If we were in SR, i.e. in a flat spacetime, we could define a coordinate system, more precisely: a frame of reference, from that wordline, by defining time coordinate lines that are parallel to the wordline and spatial coordinate lines that are straight and orthogonal to the time coordinate lines.

In a curved spacetime, however, we cannot do that. In a curved spacetime, there is no rule defined to uniquely construct a coordinate system from just a worldline. We can construct various coordinate systems that have in common that the wordline of the center of gravity of the solar system makes up the spatial origin, but all these coordinate systems are different, and no option to prefer one of them as opposed to any other.

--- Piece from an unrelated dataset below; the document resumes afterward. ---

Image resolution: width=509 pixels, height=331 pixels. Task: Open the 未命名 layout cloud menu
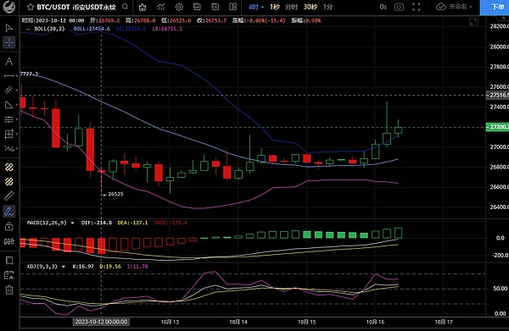455,7
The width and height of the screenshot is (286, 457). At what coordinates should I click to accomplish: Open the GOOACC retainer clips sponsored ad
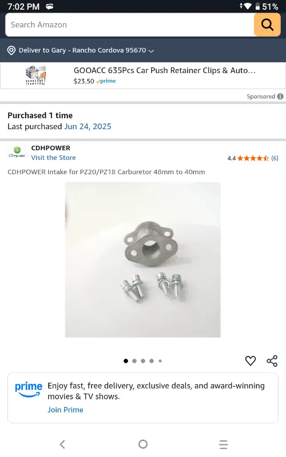click(143, 75)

 > In that coordinate system, during the experiment, the "Tower of Pisa" itself moves through space.

From the various coordinate systems that have in common that the wordline of the center of gravity of the solar system makes up the spatial origin, there are many in which the tower of Pisa is NOT moving through space.

Once again: in curved spacetime, there is no such thing like a frame of reference (except locally), and therefore no coordinate system with the properties of a frame of reference.

 > However that does not effect the outcome of the experiment nor the conclusions.

The arbitrariness of the choice of the coordinate system DOES effect the conclusions.

 >> > It is easy to write that the speed of light in an inertial frame is everywhere the same (without giving the details how the speed is measured) but what is the purpose of such a claim if you want to simulate a whole galaxy?
 >> None, presumably. But when asking the question "Is the speed of light everywhere the same?" you do not restrict yourself in any way to consider the simulation of a galaxy. If you want to restrict yourself to such a consideration, you should rather ask "When programming a simulation of a galaxy, do I have to consider the speed of light as being constant or as varying?". The correct answer then would be: as varying.
 > The question is much more: if the speed of light everywhere in the galaxy is the same?

If that is the question you are asking, you do NOT restrict yourself to consider the simulation of a galaxy.

 > When the answer is: No, than I have to take that into account (in prinsiple) when I want to calculate the initial positions of the objects involved, based on observations.

You're wrong: you have to take that into account when *in the coordinate system you're using for your simulation* the speed of light turns out not to be constant.